May I not affirm that if we know God the command is easy. God is lovable, because God is love.

      O God, of good the unfathomed sea!
      Who would not give his heart to Thee?
      Who would not love Thee with his might?
      O Jesus, Lover of mankind,
      Who would not his whole soul and mind,
      With all his strength, to Thee unite?

 So sang a man who loved his God. It is the question of his astonishment that anyone can do other than love the Lord. That is the question of every man who in obedience to the law of God has discovered the love of God, and in whose heart and soul there springs responsive a new love to God.

Remember the final statement of the Lord. On these two depend all the law and the prophets. Take the word simply as it referred to the ancient economy: the whole expectation of the Mosaic economy is fulfilled by the man who loves God; the prophets, their denunciation of sin, their call to righteousness, are obeyed in answer to the impulse of the love of God.

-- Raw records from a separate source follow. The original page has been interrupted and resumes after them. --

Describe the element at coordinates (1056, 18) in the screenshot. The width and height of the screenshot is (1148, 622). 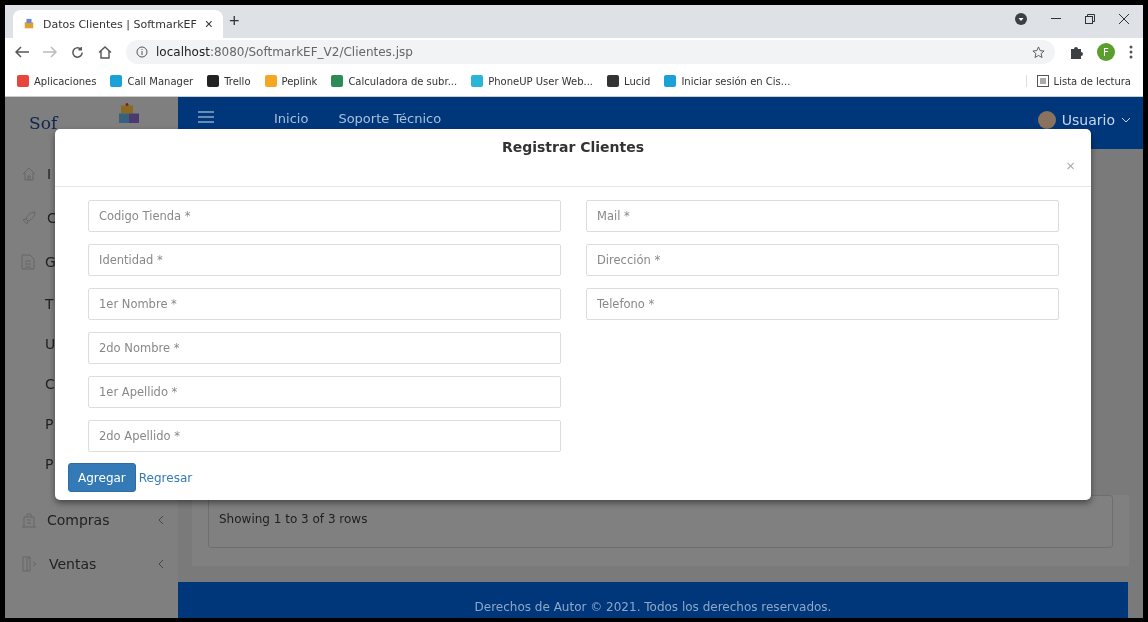
I see `minimize-icon` at that location.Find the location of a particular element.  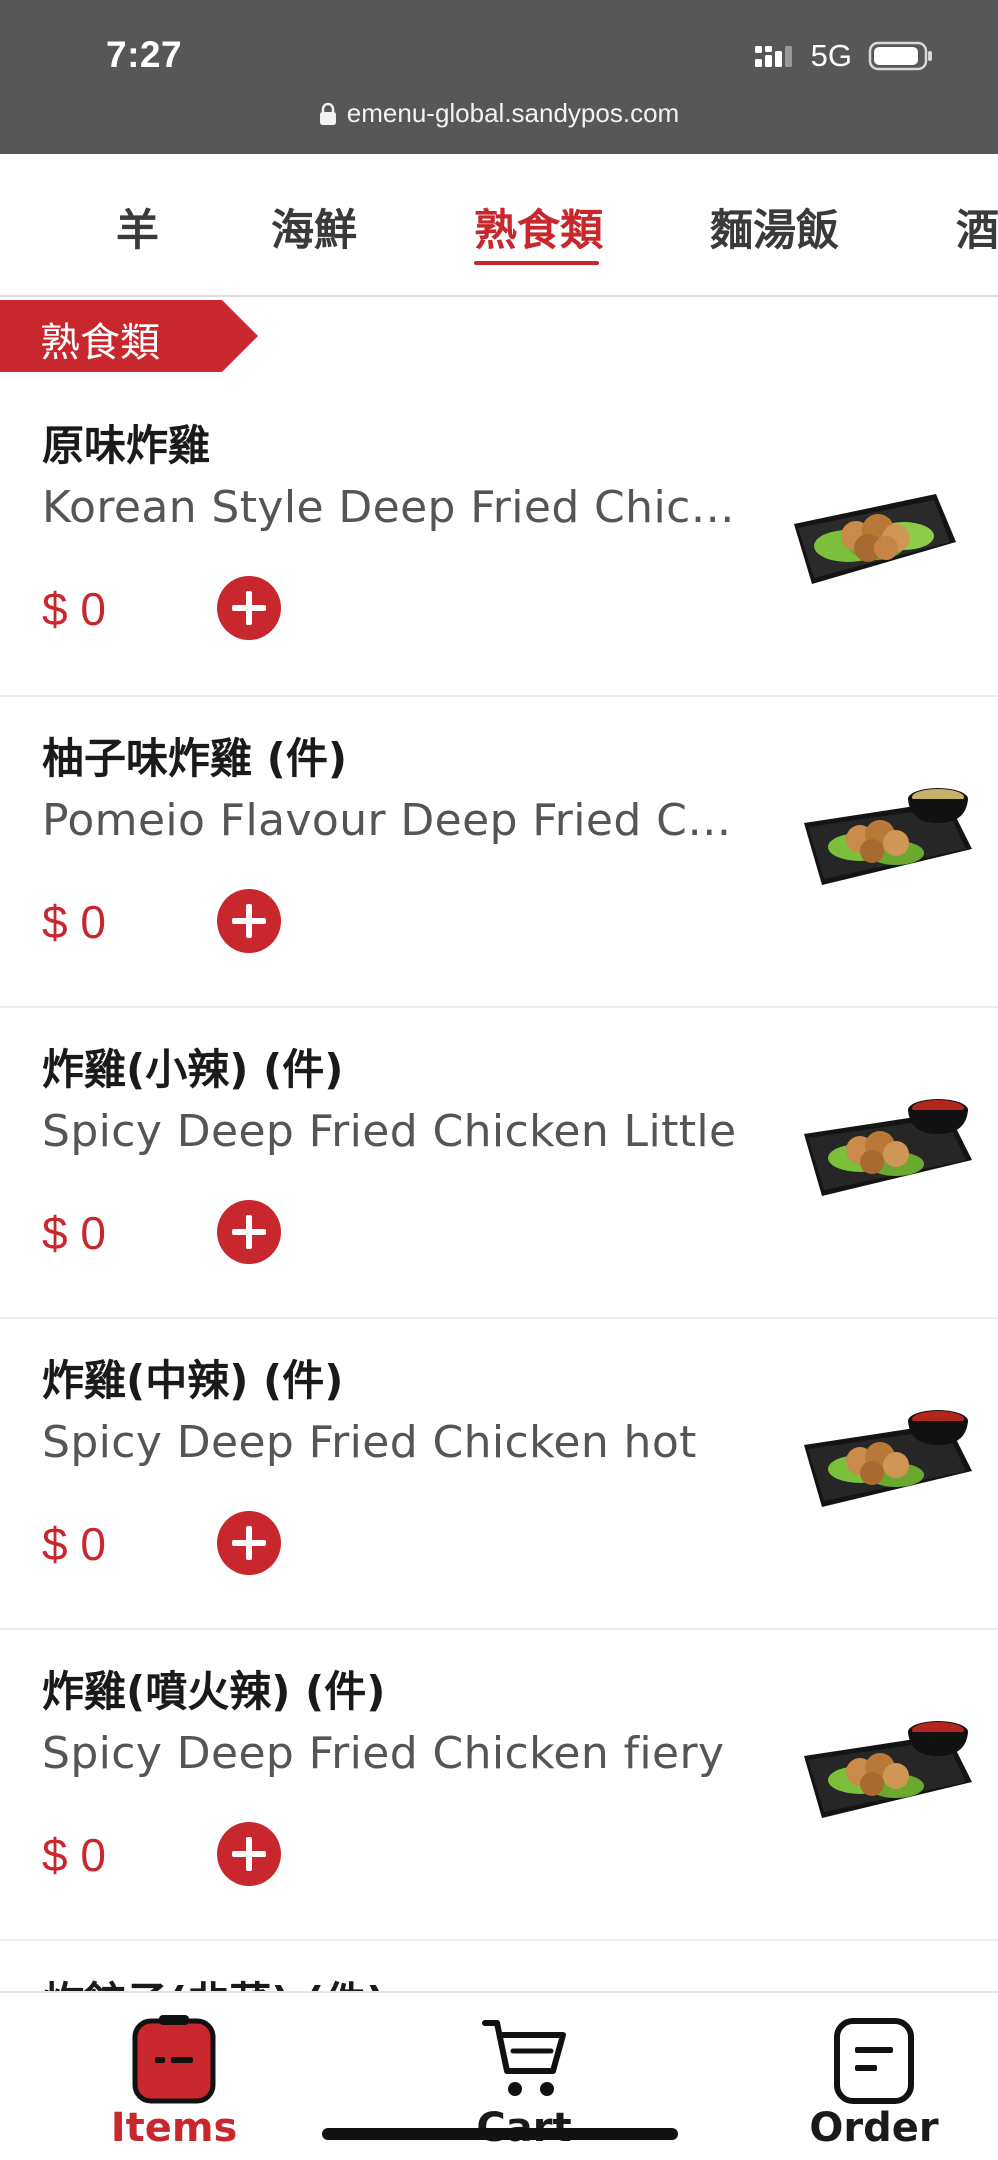

tab-seafood: 海鮮 is located at coordinates (314, 227).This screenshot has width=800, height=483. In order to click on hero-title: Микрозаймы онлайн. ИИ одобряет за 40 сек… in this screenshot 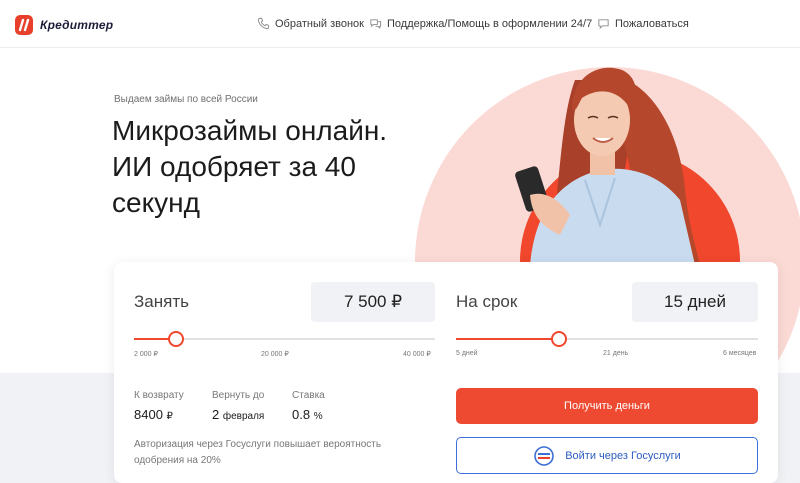, I will do `click(250, 166)`.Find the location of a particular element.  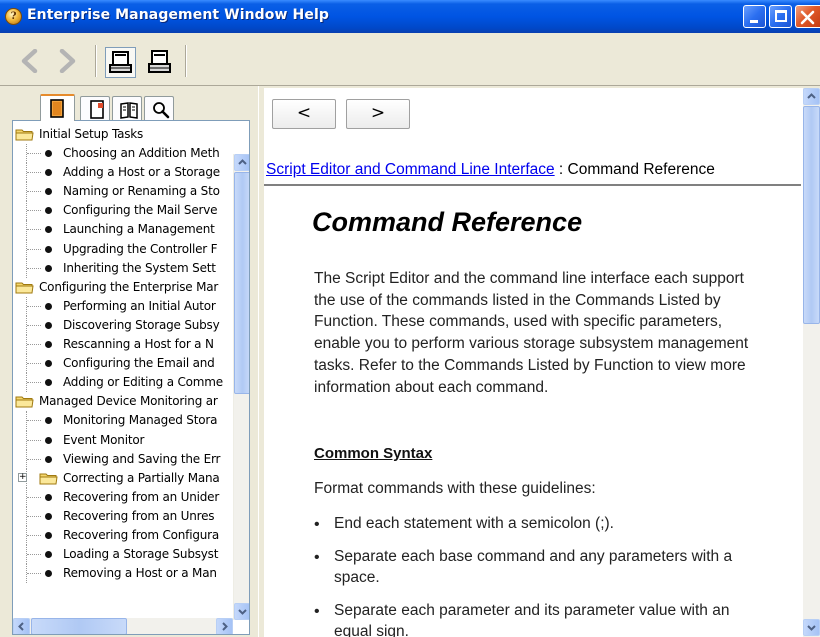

The new fear of God, which is the beginning of wisdom, is love of God. The old fear of God, which was the beginning of unutterable folly, was slavish fear, fear born of ignorance of Him, fear that made men hurry away, banish His name, refuse to meet Him. The new fear is not fear that He will hurt me, it is fear lest I should hurt Him, fear lest I cause sorrow to His heart, fear lest my sin wound Him again. That is the fear that is the beginning of wisdom, and that is the fear of love.

So God claims and calls for love, and He enforces His claim and argues His call by His own great love. You say to me tonight, I do not love God. Then act as though it were true that He loves you; obey Him, follow Him, and you will discover in the pathway of obedience that He is love. “Seek first His Kingdom,” kiss the scepter of the King, and you will find that on the throne is the Father of infinite compassion.